Und um zeitversetzt im Abstand von 20 Minuten die drei „Hauptveranstaltungsorte“ zu erreichen: leerstehende, für das Projekt temporär genutzte Ladenlokale, die wie das in der Theresienstraße 75 bald für immer verschwinden werden. Das Haus ist verkauft, die Abrissgenehmigung erteilt. Mit ihrem Projekt führen Anna Donderer & Anna Wieczorek von CADAM die Teilnehmer der abendlichen Schnitzeljagd zu Leerstellen der Maxvorstadt.
In den drei Ladenräumen setzen sich Tänzerinnen in Form von für den jeweiligen Ort on site erarbeiteten Solo-Performances mit den Geschichten der Räume auseinander: In der Theresienstraße 156 thematisiert Amanda Billberg die lange Zeit verborgene Geschichte des ehemaligen Nagelstudios als Hinterzimmer-Bordell: in einer Choroegraphie, die zwischen Voyeurismus, nonverbaler Kommunikation und mechanisierter Routine changiert, zwischen Erniedrigung und Macht – und die an eine mechanische Puppe erinnert, die peu à peu außer Kontrolle gerät und dabei zusehends aggressiver wird.
Dagegen bearbeitet in der Theresienstraße 75 Kathrin Knöpfle passend zum letzten Mieter – über dem Eingang steht „Hörzone“ – Wände, Boden und Fenster mit einem Mikrofon (und vice versa), und feiert dabei sowohl den Raum als auch das Ende seiner Existenz. Ihre Performance ist die letzte Aktion, die in diesen Räumen stattfindet. In der Augustenstraße 74 schließlich reflektiert Stephanie Felber mit einer ganzen Armada tickender Eieruhren die jüngste Geschichte des Ladengeschäfts als Salatbar – die Räume sind wieder zu vermieten.

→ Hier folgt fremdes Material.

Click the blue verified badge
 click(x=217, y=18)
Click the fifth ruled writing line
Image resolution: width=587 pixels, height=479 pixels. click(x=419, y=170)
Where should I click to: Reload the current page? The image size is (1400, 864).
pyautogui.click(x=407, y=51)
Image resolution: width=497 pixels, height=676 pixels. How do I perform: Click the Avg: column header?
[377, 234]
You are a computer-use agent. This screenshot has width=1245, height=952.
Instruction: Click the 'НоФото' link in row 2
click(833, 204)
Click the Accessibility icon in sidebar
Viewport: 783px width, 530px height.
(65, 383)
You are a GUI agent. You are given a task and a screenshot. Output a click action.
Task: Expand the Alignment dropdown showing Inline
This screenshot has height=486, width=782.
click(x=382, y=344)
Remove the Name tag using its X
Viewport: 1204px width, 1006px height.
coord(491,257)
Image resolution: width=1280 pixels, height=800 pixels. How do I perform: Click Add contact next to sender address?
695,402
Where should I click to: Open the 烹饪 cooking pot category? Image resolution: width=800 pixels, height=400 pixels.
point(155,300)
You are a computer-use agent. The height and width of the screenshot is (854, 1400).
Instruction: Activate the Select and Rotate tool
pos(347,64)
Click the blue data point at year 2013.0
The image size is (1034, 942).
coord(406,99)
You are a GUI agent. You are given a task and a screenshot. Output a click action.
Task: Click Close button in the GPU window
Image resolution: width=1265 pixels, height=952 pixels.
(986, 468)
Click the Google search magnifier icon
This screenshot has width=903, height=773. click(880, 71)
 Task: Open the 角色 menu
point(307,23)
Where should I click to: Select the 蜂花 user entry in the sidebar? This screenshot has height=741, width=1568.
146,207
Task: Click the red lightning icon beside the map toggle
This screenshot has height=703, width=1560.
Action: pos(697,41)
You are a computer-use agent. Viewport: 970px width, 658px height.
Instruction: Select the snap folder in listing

Das vom Kulturreferat der Landeshauptstadt München geförderte, ebenso srgfältig wie aufwändig recherchierte Projekt sucht dort nach Leerstellen, wo eigentlich keine mehr sind, und eignet sich an, was (kaum beachtet) auch zum Münchner Stadtbild gehört: temporär nicht genutzte Ladenräume. Das erarbeitete Material dient den jungen Choreografinnen Amanda Billberg, Stephanie Felber und Kathrin Knöpfle als Ausgangspunkt ihrer künstlerischen Arbeit; die Zwischennutzung der Ladenräume bietet Künstlern und Besuchern die Möglichkeit für eine gezielte Auseinandersetzung mit dem Münchner Stadtbild: Was ist die Geschichte des Ladenraums? Auf welche Geschäfte, Menschen, historischen Ereignisse und Kuriositäten wird man stoßen? Dieser Spur folgt HiSTOR[E]y auf einem (Tanz-)Spaziergang von Ladenraum zu Ladenraum.